§ **Stored records**:
-*-

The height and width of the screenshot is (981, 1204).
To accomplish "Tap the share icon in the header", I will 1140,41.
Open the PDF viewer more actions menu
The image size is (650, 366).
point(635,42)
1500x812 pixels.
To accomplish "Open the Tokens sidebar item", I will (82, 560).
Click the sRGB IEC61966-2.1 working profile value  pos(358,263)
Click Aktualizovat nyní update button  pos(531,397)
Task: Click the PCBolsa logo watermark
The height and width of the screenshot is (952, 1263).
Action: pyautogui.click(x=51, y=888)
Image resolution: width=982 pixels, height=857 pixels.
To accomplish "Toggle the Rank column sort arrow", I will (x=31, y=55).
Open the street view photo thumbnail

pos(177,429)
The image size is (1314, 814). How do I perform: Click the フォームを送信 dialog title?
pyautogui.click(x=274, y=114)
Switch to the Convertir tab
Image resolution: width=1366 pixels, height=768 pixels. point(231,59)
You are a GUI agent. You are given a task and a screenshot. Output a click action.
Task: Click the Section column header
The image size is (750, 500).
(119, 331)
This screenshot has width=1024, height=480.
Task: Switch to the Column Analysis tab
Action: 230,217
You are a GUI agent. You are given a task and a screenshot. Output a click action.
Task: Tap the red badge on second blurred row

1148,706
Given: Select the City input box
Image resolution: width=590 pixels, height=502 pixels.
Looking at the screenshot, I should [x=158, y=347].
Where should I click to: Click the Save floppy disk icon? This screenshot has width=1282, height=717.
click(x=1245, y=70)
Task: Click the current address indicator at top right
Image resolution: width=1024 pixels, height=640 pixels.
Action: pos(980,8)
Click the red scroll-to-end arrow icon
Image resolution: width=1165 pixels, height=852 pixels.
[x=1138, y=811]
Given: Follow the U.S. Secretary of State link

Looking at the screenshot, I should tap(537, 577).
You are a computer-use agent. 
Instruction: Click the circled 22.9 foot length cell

-*-

§ **What is being asked**:
All of the entries above should be output exactly as they are.

§ **Response**:
The height and width of the screenshot is (981, 1204).
To accomplish "Tap the share icon in the header", I will 1140,41.
Open the PDF viewer more actions menu
The image size is (650, 366).
point(635,42)
1500x812 pixels.
To accomplish "Open the Tokens sidebar item", I will (82, 560).
Click the sRGB IEC61966-2.1 working profile value  pos(358,263)
Click Aktualizovat nyní update button  pos(531,397)
Task: Click the PCBolsa logo watermark
The height and width of the screenshot is (952, 1263).
Action: pyautogui.click(x=51, y=888)
Image resolution: width=982 pixels, height=857 pixels.
To accomplish "Toggle the Rank column sort arrow", I will (x=31, y=55).
Open the street view photo thumbnail

pos(177,429)
The image size is (1314, 814). How do I perform: Click the フォームを送信 dialog title?
pyautogui.click(x=274, y=114)
Switch to the Convertir tab
Image resolution: width=1366 pixels, height=768 pixels. point(231,59)
You are a GUI agent. You are given a task and a screenshot. Output a click action.
Task: Click the Section column header
The image size is (750, 500).
(119, 331)
This screenshot has width=1024, height=480.
Task: Switch to the Column Analysis tab
Action: 230,217
You are a GUI agent. You are given a task and a screenshot. Output a click action.
Task: Tap the red badge on second blurred row

1148,706
Given: Select the City input box
Image resolution: width=590 pixels, height=502 pixels.
Looking at the screenshot, I should [x=158, y=347].
Where should I click to: Click the Save floppy disk icon? This screenshot has width=1282, height=717.
click(x=1245, y=70)
Task: Click the current address indicator at top right
Image resolution: width=1024 pixels, height=640 pixels.
Action: pos(980,8)
Click the red scroll-to-end arrow icon
Image resolution: width=1165 pixels, height=852 pixels.
[x=1138, y=811]
Given: Follow the U.S. Secretary of State link

Looking at the screenshot, I should tap(537, 577).
You are a computer-use agent. 
Instruction: Click the circled 22.9 foot length cell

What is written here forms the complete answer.